RECORDS FOR THIS EXERCISE —

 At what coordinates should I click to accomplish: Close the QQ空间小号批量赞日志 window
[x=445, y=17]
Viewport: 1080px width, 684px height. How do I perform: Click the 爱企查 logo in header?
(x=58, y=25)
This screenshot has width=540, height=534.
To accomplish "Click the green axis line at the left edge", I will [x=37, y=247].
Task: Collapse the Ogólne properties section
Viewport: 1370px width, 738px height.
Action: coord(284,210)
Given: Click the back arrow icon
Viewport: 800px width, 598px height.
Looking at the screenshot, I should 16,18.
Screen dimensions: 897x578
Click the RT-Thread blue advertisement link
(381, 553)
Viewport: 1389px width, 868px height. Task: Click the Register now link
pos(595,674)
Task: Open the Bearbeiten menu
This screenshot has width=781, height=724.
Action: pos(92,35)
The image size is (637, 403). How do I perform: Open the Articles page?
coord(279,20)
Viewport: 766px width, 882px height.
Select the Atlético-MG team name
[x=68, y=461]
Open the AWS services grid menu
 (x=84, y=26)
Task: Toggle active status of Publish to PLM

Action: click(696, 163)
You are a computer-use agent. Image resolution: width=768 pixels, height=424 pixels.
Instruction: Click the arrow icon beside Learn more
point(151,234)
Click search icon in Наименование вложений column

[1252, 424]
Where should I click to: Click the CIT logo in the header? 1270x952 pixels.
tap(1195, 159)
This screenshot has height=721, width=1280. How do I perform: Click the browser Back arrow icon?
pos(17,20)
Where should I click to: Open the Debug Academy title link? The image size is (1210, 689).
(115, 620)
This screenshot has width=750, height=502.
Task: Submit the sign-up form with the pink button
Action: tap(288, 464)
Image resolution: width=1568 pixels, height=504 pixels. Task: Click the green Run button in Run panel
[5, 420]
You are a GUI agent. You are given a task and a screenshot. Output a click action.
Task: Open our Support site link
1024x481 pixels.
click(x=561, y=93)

WHAT YOU HAVE TO DO — Can you rewrite the material from the line that has "You are a GUI" through the end, replacing "Support site" with "Help Center" and leaving everything else unchanged?

FULL RESPONSE —
You are a GUI agent. You are given a task and a screenshot. Output a click action.
Task: Open our Help Center link
1024x481 pixels.
click(x=561, y=93)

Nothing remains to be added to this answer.